With 15,000 employees and contract workers and an $8 billion budget, the CDC is perhaps best known for investigating outbreaks of infectious diseases. But the public health agency also studies chronic diseases and funds a variety of measures that promote exercise and good nutrition.
An upgrade of the CDC's gym was long overdue, said some longtime employees, who can recall the days of nothing more than a basketball court and one Universal machine.

That gym was gradually upgraded. But even in recent years, it was hardly ideal.

"They had just three treadmills, and one would always say 'Out of Order,'" said Kelley Hise, 30, who works with CDC's food-borne disease tracking system.

The new center is certainly an improvement. The 16,000-square-foot building features a large light-filled training room and about $200,000 in equipment. That includes more than 70 strength-training and cardiovascular-priming machines, including eight treadmills, parked under television sets. And it's all free to employees.

There's more: A 12-bike indoor cycling room flashes images of the Tour de France and other race courses. An aerobics room has seven Gravity Training System machines, tilted, sled-like devices that work the entire body.

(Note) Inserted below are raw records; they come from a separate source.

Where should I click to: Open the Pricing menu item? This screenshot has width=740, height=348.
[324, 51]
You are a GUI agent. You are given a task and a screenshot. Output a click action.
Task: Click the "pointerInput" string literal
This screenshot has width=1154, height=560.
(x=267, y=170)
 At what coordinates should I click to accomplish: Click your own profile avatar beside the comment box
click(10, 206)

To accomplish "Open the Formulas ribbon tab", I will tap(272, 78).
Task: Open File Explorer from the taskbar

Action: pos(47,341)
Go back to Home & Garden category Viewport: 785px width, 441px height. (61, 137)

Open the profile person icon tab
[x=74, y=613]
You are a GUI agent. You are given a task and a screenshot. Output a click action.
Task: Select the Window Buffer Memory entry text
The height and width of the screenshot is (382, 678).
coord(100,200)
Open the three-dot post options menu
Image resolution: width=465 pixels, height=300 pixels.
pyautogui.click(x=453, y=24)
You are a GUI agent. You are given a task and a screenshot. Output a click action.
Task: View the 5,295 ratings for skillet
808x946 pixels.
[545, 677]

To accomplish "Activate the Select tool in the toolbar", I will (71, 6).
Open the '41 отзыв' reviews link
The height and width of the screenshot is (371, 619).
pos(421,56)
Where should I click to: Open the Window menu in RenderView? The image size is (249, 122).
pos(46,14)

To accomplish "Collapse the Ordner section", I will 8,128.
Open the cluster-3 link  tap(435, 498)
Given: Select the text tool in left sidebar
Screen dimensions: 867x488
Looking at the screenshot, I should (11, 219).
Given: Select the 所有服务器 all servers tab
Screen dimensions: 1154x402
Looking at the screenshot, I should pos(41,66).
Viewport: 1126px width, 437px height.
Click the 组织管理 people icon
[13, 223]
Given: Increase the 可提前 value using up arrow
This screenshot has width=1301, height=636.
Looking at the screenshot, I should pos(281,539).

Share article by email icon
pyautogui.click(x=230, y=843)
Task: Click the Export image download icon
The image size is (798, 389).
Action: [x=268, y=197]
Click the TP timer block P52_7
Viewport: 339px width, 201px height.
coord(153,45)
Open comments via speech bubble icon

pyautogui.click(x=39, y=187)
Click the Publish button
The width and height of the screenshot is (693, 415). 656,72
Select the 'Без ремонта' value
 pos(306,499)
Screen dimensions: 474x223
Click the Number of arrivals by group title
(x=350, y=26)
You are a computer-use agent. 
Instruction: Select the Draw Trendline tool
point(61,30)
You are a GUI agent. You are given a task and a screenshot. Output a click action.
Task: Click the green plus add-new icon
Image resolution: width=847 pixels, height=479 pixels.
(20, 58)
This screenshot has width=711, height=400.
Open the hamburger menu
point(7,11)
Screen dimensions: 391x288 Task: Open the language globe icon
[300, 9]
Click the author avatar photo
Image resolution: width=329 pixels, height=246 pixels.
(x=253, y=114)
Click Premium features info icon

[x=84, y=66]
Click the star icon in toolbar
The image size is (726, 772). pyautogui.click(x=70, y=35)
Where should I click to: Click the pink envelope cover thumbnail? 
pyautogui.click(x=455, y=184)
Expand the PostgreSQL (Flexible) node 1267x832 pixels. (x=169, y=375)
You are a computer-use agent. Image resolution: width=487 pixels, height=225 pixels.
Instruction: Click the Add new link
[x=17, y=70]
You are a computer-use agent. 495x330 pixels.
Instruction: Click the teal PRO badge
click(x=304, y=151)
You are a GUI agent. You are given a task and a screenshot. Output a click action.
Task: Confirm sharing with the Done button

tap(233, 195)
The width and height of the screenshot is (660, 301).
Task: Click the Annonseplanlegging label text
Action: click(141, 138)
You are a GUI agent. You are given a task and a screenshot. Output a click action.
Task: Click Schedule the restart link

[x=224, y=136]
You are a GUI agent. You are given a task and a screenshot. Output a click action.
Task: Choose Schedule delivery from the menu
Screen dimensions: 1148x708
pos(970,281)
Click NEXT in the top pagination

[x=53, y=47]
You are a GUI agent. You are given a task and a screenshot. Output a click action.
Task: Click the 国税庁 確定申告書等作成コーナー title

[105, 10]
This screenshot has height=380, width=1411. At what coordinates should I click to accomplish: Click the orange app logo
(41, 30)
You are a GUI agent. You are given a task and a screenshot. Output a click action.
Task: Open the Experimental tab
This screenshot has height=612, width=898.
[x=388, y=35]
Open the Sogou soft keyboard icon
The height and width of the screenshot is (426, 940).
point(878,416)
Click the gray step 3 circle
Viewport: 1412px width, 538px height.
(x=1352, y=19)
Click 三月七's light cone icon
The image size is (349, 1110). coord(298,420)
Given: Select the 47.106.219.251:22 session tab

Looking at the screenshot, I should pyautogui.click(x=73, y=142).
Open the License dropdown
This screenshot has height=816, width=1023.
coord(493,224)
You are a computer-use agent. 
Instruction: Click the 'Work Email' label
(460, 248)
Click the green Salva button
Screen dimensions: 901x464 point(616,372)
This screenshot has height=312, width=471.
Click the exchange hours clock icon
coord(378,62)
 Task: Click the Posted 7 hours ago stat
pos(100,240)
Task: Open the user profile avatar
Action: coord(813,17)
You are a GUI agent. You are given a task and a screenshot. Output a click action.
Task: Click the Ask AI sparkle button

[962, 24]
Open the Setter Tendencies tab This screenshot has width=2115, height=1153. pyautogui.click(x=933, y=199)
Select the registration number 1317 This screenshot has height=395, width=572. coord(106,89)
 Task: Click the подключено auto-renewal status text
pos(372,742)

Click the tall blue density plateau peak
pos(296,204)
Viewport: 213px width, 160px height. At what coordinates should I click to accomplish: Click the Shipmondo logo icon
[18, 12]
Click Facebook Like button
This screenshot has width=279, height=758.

Two "quiet rooms," reminiscent of "Star Trek," allow employees to sit in zero-gravity chairs in a dark room listening to music and viewing a panel of changing pastel lights.

The architecture firm, Atlanta-based TVS, used bamboo and river stones to add extra, welcoming touches.

The gym also serves as a testing ground for new exercise equipment. Earlier this fall, a GameCycle _ a cross between a Nintendo video game and a hand crank _ was set up on the gym's main floor.

"It's a lot harder than it looks," said Tim Granade, a 54-year-old CDC microbiologist, after finishing a session on the machine in September.

So far, the GameCycle is the only piece of equipment that's been tested. But as CDC officials become aware of unique pieces of equipment, they will contact the manufacturers to see if they will loan devices to the CDC for evaluation, said Christie Zerbe, an occupational health and safety specialist who oversees the contractor, Computer Sciences Corp., which operates the gym.

The fitness center is clearly drawing customers. The number of employees getting exercise there has more than doubled, from around 250 a month in July-October 2005 to more than 600 a month for the same period this year, since the new gym opened.

Despite the improvements, the new fitness center isn't, at first glance, clearly superior to some top-level corporate centers or private gyms.
"They don't have a lot of free weights (here)," observed employee Michael Adams, a 40-year-old who was working out.

But what the CDC may lack in pig iron, it may make up for in efforts to create a healthy culture, employees said.

There is encouragement to use the gym during lulls in the workday, or to walk and have meetings in person. CDC officials pipe in music to stairwells, to increase the number of employees who take stairs instead of the elevator.

The CDC also offers weight-management classes, healthy grocery shopping seminars, health assessments, walking programs and other activities.

The agency also has improved its cafeteria fare and expanded its salad bars. Three years ago, the CDC began bringing in produce vendors so employees could buy fresh fruits and vegetables. Now, the produce carts visit three CDC campuses and boast daily sales of $2,000 to $3,000.
Whether these activities are paying off in a healthier work force is unclear. CDC officials say they haven't had a comprehensive study of employees' health.